=== PASSAGE PROVIDED ===
I picked up The Girl With The Dragon Tattoo by Stieg Larsson last year partly because of the hype and partly because it had the word tattoo in it (there’s something about tattoo’s I find hard to resist) expecting it to be a good, solid thriller in the vein of Tana French or Ian Rankin, both whose novels I really enjoy. But I didn’t expect to find a crime novel that opened up a world that was familiar yet so foreign to me as I haven’t really read much Scandinavian fiction. I really enjoyed the fast-paced plot, the chase, the politics and the world of journalism that Larsson discusses in depth and, most of all, the character of Lisbeth Salander. Don’t get me wrong, there were parts that I found extremely disturbing, not particularly surprising when you know the original title in Swedish is Men Who Hate Women. Larsson isn’t afraid of showing the dark underbelly of Swedish society, something we don’t hear much about in the UK. But the book kept me hooked and I couldn’t wait to start its sequel as soon as I finished it. So why did it take me so long to read The Girl Who Played With Fire? Beats me.

The sequel is as strong as the first volume in the Millennium Trilogy and we find out a little more about Salander’s history and background. I have to admit I guessed most of what was revealed, but the pace of the plot kept me reading and I really didn’t know how it was all going to turn out. We meet some new characters as well as some old friends and enemies. And I probably don’t need to tell you that the subject matter is once again gritty and disturbing as both Mikael Blomkvist, the journalist who runs the investigative journal Millennium, and Salander are plunged into the murky world of European sex trafficking.

=== DIRECTIVE ===
Transcribe the passage of the book review above from "The sequel is" to "European sex trafficking.", preserving every word and punctuation mark without alteration.

=== MATERIAL SUPPLIED ===
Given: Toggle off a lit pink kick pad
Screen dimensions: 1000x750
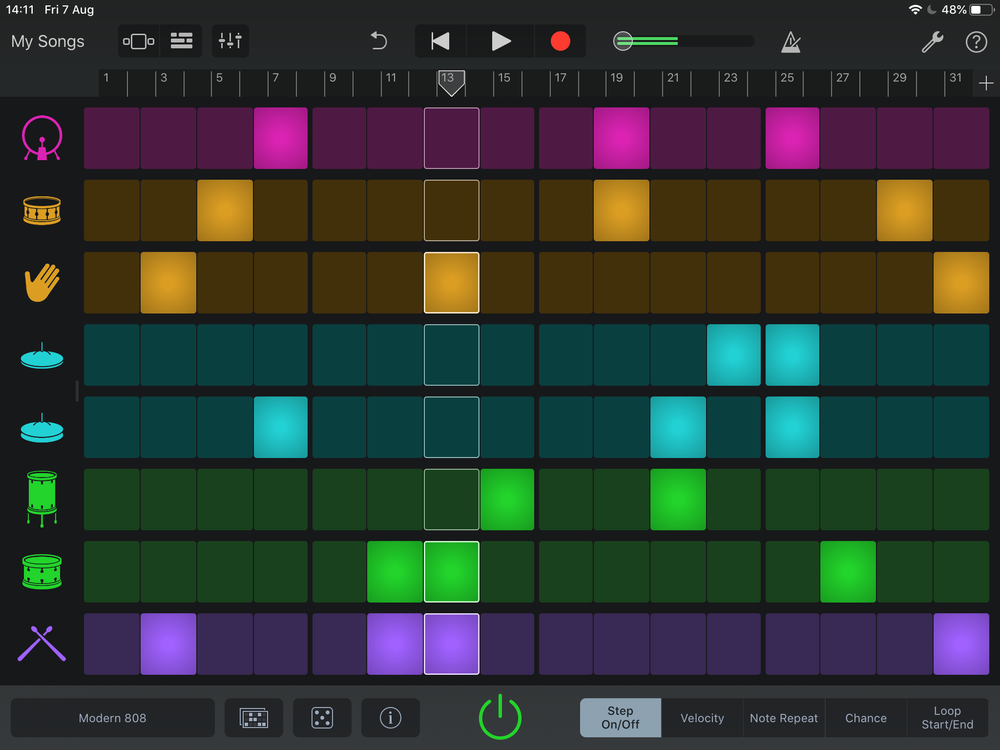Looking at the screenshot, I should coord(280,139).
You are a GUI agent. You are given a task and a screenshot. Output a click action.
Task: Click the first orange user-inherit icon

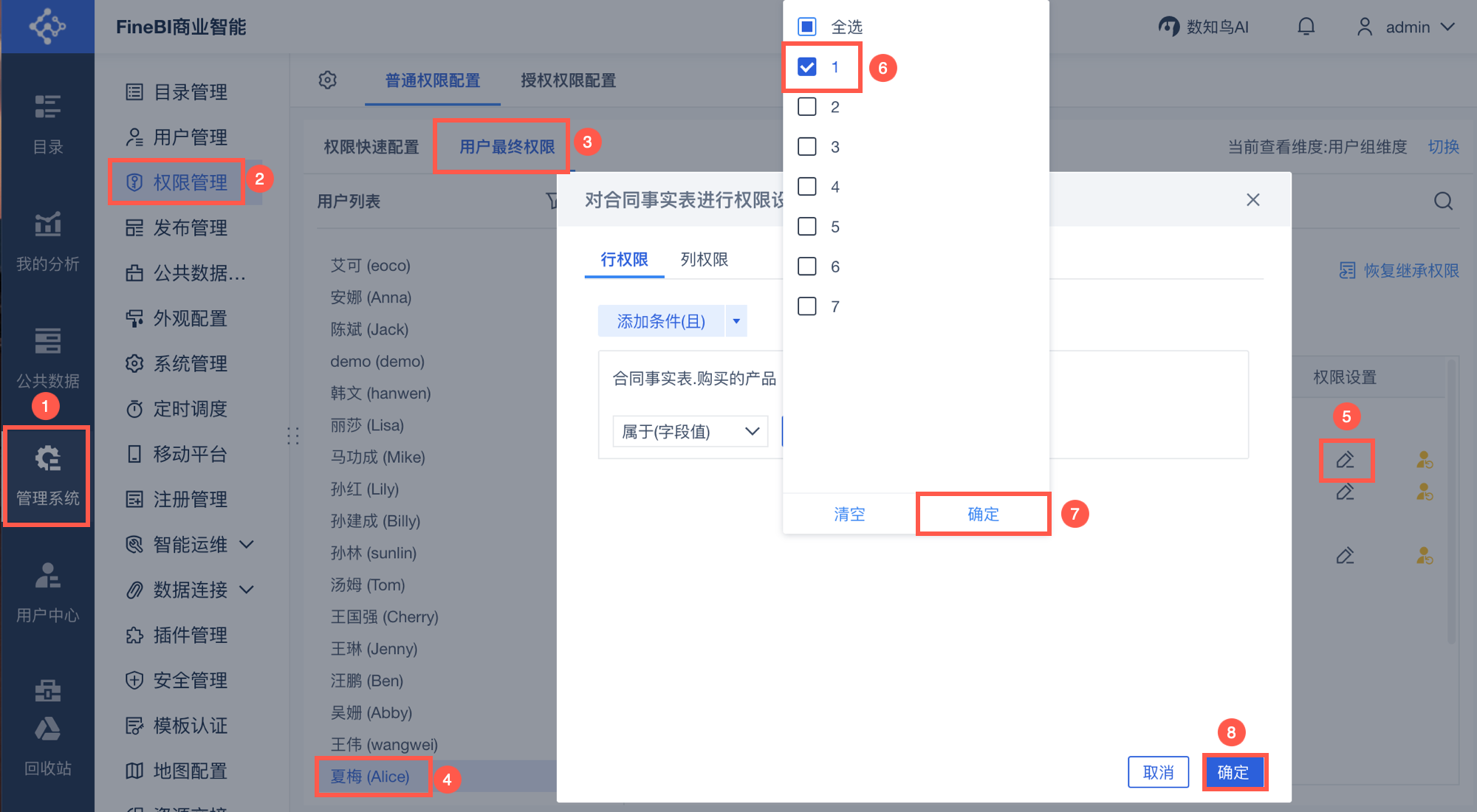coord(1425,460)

...

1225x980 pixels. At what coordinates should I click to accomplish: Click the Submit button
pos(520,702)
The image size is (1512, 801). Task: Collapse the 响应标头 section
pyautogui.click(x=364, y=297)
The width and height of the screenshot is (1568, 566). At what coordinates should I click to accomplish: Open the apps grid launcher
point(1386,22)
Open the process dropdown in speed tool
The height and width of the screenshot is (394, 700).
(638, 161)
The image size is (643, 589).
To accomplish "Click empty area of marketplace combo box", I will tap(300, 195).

=== RESULT OF THIS TASK ===
The sequel is as strong as the first volume in the Millennium Trilogy and we find out a little more about Salander’s history and background. I have to admit I guessed most of what was revealed, but the pace of the plot kept me reading and I really didn’t know how it was all going to turn out. We meet some new characters as well as some old friends and enemies. And I probably don’t need to tell you that the subject matter is once again gritty and disturbing as both Mikael Blomkvist, the journalist who runs the investigative journal Millennium, and Salander are plunged into the murky world of European sex trafficking.